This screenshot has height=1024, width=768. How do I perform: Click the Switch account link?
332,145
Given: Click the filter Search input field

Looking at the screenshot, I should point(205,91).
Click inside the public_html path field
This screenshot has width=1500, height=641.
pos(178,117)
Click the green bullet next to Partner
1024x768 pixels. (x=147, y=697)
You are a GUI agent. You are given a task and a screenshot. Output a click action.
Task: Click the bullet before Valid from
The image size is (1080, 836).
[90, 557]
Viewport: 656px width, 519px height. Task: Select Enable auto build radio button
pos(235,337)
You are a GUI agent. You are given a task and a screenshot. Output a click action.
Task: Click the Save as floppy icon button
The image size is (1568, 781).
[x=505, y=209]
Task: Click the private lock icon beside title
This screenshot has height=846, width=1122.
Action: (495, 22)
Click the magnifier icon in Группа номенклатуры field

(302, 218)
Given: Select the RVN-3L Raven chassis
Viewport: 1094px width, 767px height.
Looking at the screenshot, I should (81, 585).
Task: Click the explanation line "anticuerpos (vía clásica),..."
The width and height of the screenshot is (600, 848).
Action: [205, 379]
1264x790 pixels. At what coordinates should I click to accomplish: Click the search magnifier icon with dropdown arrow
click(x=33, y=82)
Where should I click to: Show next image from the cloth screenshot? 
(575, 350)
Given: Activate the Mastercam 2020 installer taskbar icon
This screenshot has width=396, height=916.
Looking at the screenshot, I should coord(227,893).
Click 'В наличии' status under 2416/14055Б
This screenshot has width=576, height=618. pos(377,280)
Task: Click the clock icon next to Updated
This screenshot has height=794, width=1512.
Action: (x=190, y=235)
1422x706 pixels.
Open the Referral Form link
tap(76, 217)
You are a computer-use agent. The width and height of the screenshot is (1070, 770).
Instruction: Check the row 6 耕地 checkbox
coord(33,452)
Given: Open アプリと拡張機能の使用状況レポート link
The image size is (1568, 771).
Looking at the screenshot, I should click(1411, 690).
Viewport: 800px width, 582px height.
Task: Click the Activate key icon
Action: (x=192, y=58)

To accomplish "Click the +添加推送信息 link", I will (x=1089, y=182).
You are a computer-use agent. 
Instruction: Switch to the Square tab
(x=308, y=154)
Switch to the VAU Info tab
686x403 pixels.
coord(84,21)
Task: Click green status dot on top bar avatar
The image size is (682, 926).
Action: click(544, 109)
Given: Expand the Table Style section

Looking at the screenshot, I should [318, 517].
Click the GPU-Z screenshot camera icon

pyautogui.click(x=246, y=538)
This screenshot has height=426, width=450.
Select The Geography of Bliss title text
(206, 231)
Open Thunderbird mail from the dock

WHAT TO WORK ON = Rewrite all of the records above, changing "GUI agent" to "desktop agent" wherever it occurs and leaving everything else unchanged.

RESPONSE TO THIS TASK =
This screenshot has height=1024, width=768. How do I perform: Click the Switch account link?
332,145
Given: Click the filter Search input field

Looking at the screenshot, I should point(205,91).
Click inside the public_html path field
This screenshot has width=1500, height=641.
pos(178,117)
Click the green bullet next to Partner
1024x768 pixels. (x=147, y=697)
You are a desktop agent. You are given a task and a screenshot. Output a click action.
Task: Click the bullet before Valid from
The image size is (1080, 836).
[90, 557]
Viewport: 656px width, 519px height. Task: Select Enable auto build radio button
pos(235,337)
You are a desktop agent. You are given a task and a screenshot. Output a click action.
Task: Click the Save as floppy icon button
The image size is (1568, 781).
[x=505, y=209]
Task: Click the private lock icon beside title
This screenshot has height=846, width=1122.
Action: (495, 22)
Click the magnifier icon in Группа номенклатуры field

(302, 218)
Given: Select the RVN-3L Raven chassis
Viewport: 1094px width, 767px height.
Looking at the screenshot, I should (81, 585).
Task: Click the explanation line "anticuerpos (vía clásica),..."
The width and height of the screenshot is (600, 848).
Action: [205, 379]
1264x790 pixels. At what coordinates should I click to accomplish: Click the search magnifier icon with dropdown arrow
click(x=33, y=82)
Where should I click to: Show next image from the cloth screenshot? 
(575, 350)
Given: Activate the Mastercam 2020 installer taskbar icon
This screenshot has width=396, height=916.
Looking at the screenshot, I should coord(227,893).
Click 'В наличии' status under 2416/14055Б
This screenshot has width=576, height=618. pos(377,280)
Task: Click the clock icon next to Updated
This screenshot has height=794, width=1512.
Action: (x=190, y=235)
1422x706 pixels.
Open the Referral Form link
tap(76, 217)
You are a computer-use agent. The width and height of the screenshot is (1070, 770).
Instruction: Check the row 6 耕地 checkbox
coord(33,452)
Given: Open アプリと拡張機能の使用状況レポート link
The image size is (1568, 771).
Looking at the screenshot, I should click(1411, 690).
Viewport: 800px width, 582px height.
Task: Click the Activate key icon
Action: (x=192, y=58)

To accomplish "Click the +添加推送信息 link", I will (x=1089, y=182).
You are a computer-use agent. 
Instruction: Switch to the Square tab
(x=308, y=154)
Switch to the VAU Info tab
686x403 pixels.
coord(84,21)
Task: Click green status dot on top bar avatar
The image size is (682, 926).
Action: click(544, 109)
Given: Expand the Table Style section

Looking at the screenshot, I should [318, 517].
Click the GPU-Z screenshot camera icon

pyautogui.click(x=246, y=538)
This screenshot has height=426, width=450.
Select The Geography of Bliss title text
(206, 231)
Open Thunderbird mail from the dock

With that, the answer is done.